Читаем Двужильная Россия полностью

Я все еще не решил окончательно для себя вопрос, уходить ли мне совсем из нашей газеты или не уходить. И хочется, и колется. Конечно, если я категорически заявлю Шмелеву или Горохову, что не могу работать с Карловым и требую отправки меня в распоряжение ГлавПУРа, они отпустят. Но что это даст? В лучшем случае месяц-другой пребывание в Москве, в резерве, а затем отправка в новую армейскую часть. Здесь хоть, в 53-й, меня знают и привыкли, Шмелев и Горохов относятся хорошо, товарищеский коллектив, в общем, неплохой. А что меня ждет на новом месте, в незнакомой среде?

С другой стороны, кратковременное пребывание в Москве (а иным оно и не может быть) не даст мне возможности работать над крупной вещью. Да и вообще эту работу нужно отложить на послевоенные годы. И еще вопрос: как я буду себя чувствовать, сидя в Москве, если начнутся решительные бои, в которых примет участие наша армия? Я уже отравлен фронтом, ничего не поделаешь. Эпштейн хорошо сказал, что, находясь в тылу, чувствовал себя отрезанным ломтем.

Дело не в карловых, хотя люди такого сорта могут отравить жизнь. Дело в том большом, участником чего и я являюсь. Карловы уходят и приходят, писатели остаются. Пребывание на фронте уже дало мне как литератору очень много, а даст еще больше. В сущности, работать по-настоящему я и здесь могу – правда, урывками. Я сейчас пишу одну из задуманных новелл. Что мне мешает делать это и в дальнейшем?


Получил деньги за 2 месяца. Послал 1000 руб. маме, 1000 руб. – Берте, 600 руб. – Кире. На днях получу летнее обмундирование, и тогда моя программа-минимум будет выполнена.

Все-таки думаю переделать и расширить книжку о северо-западе.


12 мая

Получил наконец летнюю гимнастерку. Дал перешить, а также прикрепить погоны. Теперь приобрету более приличный вид.

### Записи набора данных
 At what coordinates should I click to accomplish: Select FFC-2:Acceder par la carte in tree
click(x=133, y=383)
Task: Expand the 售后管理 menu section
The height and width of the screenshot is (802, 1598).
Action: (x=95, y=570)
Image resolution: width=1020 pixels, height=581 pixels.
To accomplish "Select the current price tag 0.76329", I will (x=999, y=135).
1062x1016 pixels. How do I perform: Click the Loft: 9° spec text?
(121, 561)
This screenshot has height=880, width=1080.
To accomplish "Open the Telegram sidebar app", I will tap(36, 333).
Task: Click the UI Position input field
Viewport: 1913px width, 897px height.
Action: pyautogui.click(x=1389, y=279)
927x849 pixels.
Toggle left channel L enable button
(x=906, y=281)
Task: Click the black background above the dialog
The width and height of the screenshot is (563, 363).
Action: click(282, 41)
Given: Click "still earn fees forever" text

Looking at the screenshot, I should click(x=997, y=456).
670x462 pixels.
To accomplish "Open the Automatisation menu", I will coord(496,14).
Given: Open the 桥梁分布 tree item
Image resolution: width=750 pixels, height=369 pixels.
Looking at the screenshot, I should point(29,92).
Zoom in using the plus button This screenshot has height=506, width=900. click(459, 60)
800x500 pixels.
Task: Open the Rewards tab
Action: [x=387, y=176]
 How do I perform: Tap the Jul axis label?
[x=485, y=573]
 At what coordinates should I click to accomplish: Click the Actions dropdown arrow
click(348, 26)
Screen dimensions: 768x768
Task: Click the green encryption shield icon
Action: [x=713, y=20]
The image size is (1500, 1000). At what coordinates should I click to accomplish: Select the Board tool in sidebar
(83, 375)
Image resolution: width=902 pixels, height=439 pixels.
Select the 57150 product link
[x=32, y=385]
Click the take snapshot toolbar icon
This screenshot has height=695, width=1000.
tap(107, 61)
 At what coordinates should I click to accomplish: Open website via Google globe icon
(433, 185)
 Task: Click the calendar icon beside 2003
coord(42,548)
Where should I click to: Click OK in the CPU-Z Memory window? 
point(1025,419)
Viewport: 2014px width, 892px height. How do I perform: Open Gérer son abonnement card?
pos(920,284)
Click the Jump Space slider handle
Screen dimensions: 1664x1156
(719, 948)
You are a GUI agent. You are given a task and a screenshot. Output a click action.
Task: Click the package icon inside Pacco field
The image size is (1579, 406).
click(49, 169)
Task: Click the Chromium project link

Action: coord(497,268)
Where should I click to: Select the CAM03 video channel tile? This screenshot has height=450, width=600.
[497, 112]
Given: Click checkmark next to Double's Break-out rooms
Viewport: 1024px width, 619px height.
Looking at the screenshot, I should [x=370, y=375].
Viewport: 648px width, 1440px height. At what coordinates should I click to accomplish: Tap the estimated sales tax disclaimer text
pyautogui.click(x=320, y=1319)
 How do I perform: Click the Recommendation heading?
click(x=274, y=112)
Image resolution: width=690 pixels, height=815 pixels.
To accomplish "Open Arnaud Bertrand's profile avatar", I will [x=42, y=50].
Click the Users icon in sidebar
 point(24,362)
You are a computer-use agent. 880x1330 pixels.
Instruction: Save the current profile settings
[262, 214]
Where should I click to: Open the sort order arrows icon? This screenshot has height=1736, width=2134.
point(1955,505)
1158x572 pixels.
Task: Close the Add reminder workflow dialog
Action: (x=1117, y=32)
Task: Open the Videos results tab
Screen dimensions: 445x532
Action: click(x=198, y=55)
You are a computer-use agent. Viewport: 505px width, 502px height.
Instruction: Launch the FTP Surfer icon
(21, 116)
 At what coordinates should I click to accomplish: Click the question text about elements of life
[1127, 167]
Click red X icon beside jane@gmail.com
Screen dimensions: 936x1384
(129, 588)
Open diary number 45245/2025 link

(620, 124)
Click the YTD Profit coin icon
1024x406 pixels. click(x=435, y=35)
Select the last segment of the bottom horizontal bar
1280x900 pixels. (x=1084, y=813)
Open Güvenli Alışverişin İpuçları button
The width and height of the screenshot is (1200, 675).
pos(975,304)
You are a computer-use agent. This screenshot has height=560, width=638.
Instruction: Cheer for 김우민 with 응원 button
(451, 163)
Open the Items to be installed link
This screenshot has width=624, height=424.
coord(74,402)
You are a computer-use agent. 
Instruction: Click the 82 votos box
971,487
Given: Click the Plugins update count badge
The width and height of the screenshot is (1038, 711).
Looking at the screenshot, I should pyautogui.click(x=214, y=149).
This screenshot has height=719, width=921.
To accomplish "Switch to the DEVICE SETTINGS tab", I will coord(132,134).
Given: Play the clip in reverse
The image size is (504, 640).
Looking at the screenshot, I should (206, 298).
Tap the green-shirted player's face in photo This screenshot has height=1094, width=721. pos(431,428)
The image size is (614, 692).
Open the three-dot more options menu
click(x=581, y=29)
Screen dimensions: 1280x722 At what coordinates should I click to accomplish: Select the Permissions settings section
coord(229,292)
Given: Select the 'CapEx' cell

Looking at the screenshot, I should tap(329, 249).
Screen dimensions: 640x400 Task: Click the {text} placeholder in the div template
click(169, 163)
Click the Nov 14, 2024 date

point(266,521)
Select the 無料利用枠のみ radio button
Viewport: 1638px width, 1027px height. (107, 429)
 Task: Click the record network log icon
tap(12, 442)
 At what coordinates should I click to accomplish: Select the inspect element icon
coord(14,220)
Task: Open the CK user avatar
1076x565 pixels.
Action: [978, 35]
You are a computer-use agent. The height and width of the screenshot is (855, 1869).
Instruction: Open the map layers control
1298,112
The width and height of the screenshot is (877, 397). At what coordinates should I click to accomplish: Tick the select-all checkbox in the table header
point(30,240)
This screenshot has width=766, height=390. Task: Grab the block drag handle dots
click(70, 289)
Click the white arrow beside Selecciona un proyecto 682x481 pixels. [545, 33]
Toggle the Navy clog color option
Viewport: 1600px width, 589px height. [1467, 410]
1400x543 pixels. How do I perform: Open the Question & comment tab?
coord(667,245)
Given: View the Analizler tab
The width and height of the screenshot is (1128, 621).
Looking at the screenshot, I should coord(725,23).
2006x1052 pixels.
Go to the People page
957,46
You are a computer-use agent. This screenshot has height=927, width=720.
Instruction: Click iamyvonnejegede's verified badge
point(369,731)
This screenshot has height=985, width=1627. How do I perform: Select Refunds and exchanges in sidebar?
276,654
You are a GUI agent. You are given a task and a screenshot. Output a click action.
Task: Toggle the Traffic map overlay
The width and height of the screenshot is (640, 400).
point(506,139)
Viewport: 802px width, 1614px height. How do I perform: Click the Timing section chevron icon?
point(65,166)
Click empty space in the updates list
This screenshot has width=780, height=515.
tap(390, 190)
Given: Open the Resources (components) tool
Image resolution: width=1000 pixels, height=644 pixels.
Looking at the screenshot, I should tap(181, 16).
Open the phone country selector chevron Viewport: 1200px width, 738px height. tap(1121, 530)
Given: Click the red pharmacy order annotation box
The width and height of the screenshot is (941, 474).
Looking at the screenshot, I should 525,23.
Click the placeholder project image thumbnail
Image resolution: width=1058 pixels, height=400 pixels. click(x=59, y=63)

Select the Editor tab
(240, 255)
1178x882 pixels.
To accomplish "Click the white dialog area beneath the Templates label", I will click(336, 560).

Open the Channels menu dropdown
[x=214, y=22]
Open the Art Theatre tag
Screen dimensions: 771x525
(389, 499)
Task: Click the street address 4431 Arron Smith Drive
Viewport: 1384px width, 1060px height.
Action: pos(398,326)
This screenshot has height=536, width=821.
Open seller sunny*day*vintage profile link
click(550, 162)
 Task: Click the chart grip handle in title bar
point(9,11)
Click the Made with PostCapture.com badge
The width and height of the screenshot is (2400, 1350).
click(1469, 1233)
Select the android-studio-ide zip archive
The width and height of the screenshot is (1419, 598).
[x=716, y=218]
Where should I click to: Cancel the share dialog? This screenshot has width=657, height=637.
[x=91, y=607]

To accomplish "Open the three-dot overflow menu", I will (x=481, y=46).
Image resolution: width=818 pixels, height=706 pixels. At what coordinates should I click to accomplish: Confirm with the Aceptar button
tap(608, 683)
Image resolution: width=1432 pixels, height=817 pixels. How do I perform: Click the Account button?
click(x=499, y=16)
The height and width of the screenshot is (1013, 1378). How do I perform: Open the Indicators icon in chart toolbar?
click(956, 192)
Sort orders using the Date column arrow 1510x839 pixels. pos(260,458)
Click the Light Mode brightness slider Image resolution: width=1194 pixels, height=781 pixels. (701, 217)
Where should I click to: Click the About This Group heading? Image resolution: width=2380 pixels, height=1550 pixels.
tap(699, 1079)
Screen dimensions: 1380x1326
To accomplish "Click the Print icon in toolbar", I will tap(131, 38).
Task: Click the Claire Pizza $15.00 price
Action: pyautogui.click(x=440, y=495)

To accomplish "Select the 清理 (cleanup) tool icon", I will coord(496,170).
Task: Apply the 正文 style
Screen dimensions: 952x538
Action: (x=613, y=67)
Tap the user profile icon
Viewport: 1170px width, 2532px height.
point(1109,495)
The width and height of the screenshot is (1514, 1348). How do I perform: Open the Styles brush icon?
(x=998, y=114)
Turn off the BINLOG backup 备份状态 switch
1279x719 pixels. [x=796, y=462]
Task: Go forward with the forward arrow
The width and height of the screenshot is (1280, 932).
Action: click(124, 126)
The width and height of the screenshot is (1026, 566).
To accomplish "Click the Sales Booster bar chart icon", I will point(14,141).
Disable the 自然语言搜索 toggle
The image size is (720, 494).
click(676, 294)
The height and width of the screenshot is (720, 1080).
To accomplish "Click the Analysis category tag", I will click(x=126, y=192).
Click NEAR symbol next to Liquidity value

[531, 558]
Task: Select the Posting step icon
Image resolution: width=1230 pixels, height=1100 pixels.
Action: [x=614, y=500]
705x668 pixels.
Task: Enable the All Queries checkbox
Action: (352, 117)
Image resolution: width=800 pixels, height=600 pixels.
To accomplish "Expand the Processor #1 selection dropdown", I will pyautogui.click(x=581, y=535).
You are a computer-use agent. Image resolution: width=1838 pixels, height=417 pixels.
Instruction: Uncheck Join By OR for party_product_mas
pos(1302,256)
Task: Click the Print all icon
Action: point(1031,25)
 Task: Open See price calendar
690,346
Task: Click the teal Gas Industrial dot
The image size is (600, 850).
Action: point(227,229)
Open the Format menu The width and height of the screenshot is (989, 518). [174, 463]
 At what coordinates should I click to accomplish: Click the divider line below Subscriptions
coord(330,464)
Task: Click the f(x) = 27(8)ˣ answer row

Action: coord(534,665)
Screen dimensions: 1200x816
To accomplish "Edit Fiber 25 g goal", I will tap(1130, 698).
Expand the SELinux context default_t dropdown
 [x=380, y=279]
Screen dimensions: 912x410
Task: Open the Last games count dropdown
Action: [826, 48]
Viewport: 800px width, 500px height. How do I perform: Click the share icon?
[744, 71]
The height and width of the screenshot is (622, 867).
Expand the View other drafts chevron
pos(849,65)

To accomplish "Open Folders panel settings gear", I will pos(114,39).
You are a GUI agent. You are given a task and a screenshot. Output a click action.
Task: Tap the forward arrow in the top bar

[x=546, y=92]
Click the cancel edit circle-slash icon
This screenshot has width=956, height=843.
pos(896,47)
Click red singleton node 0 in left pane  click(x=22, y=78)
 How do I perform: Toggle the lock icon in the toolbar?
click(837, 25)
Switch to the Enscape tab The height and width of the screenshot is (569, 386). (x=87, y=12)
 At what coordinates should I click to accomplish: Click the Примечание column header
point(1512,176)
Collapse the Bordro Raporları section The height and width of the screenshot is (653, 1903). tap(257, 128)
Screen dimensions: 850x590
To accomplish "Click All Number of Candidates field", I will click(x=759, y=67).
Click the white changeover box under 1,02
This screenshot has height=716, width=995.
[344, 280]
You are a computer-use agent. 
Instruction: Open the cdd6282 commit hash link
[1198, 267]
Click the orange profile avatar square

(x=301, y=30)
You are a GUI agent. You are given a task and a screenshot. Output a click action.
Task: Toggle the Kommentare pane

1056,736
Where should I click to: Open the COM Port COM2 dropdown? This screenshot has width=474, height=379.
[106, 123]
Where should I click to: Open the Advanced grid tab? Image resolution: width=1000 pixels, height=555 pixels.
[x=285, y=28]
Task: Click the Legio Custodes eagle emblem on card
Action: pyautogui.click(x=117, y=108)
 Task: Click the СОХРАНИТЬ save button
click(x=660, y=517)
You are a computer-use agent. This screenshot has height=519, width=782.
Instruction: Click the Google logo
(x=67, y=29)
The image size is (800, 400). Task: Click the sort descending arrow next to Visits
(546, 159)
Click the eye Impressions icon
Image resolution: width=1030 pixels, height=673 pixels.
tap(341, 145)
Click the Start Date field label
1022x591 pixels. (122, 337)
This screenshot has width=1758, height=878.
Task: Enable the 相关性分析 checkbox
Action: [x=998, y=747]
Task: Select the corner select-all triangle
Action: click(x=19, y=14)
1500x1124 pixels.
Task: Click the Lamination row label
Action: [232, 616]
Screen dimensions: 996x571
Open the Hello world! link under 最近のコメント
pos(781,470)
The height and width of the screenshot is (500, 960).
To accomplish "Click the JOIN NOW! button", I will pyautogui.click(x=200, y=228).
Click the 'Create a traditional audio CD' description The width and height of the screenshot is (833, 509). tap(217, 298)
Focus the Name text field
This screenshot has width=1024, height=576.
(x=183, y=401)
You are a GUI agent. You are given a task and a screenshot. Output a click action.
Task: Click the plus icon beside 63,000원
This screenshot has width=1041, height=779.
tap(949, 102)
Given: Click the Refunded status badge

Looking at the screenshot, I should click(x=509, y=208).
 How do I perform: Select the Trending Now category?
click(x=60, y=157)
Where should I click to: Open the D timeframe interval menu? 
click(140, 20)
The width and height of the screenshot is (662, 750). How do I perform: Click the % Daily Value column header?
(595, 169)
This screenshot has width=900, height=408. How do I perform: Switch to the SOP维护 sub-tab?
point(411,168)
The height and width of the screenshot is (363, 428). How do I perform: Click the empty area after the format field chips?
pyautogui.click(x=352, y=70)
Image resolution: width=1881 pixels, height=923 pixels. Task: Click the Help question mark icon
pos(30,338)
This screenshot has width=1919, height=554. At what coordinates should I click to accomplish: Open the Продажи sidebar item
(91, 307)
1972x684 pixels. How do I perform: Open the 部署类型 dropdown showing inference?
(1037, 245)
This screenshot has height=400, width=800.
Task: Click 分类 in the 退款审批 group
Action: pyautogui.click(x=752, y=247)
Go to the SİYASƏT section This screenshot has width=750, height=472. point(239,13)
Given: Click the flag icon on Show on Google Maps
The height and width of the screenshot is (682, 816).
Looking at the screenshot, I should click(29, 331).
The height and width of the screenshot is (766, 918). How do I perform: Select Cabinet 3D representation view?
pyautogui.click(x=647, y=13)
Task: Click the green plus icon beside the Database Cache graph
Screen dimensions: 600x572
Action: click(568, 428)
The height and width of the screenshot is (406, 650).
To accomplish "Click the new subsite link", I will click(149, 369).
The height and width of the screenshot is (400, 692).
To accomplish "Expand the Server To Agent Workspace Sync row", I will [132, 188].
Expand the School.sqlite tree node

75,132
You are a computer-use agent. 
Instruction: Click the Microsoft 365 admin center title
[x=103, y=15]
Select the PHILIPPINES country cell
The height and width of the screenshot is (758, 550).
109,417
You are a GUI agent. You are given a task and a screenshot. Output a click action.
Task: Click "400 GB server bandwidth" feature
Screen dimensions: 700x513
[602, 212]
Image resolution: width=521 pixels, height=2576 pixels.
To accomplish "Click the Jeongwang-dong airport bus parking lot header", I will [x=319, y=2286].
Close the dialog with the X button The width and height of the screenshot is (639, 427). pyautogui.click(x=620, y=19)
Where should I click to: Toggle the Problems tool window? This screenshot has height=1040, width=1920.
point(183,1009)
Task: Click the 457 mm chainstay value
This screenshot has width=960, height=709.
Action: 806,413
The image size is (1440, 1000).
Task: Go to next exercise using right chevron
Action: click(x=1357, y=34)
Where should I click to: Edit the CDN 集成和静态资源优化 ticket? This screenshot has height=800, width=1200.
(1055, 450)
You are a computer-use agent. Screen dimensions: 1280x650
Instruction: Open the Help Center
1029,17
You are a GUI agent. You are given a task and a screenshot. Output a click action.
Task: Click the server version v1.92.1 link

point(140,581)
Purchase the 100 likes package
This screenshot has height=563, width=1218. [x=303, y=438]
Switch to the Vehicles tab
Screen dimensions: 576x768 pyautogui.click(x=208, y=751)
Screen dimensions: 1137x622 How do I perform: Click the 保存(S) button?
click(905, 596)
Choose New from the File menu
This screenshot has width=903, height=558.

### Список заданий
(A) Продублируйте из отрывка фрагмент начиная со слов «Дело не в карловых, хотя» и заканчивая словами «более приличный вид.».
(B) Какую сумму, согласно отрывку, послали маме из денег, полученных за 2 месяца?
Записи никак не связаны с отрывком.

### Результаты по заданиям
(A)
Дело не в карловых, хотя люди такого сорта могут отравить жизнь. Дело в том большом, участником чего и я являюсь. Карловы уходят и приходят, писатели остаются. Пребывание на фронте уже дало мне как литератору очень много, а даст еще больше. В сущности, работать по-настоящему я и здесь могу – правда, урывками. Я сейчас пишу одну из задуманных новелл. Что мне мешает делать это и в дальнейшем?


Получил деньги за 2 месяца. Послал 1000 руб. маме, 1000 руб. – Берте, 600 руб. – Кире. На днях получу летнее обмундирование, и тогда моя программа-минимум будет выполнена.

Все-таки думаю переделать и расширить книжку о северо-западе.


12 мая

Получил наконец летнюю гимнастерку. Дал перешить, а также прикрепить погоны. Теперь приобрету более приличный вид.

(B) 1000 рублей.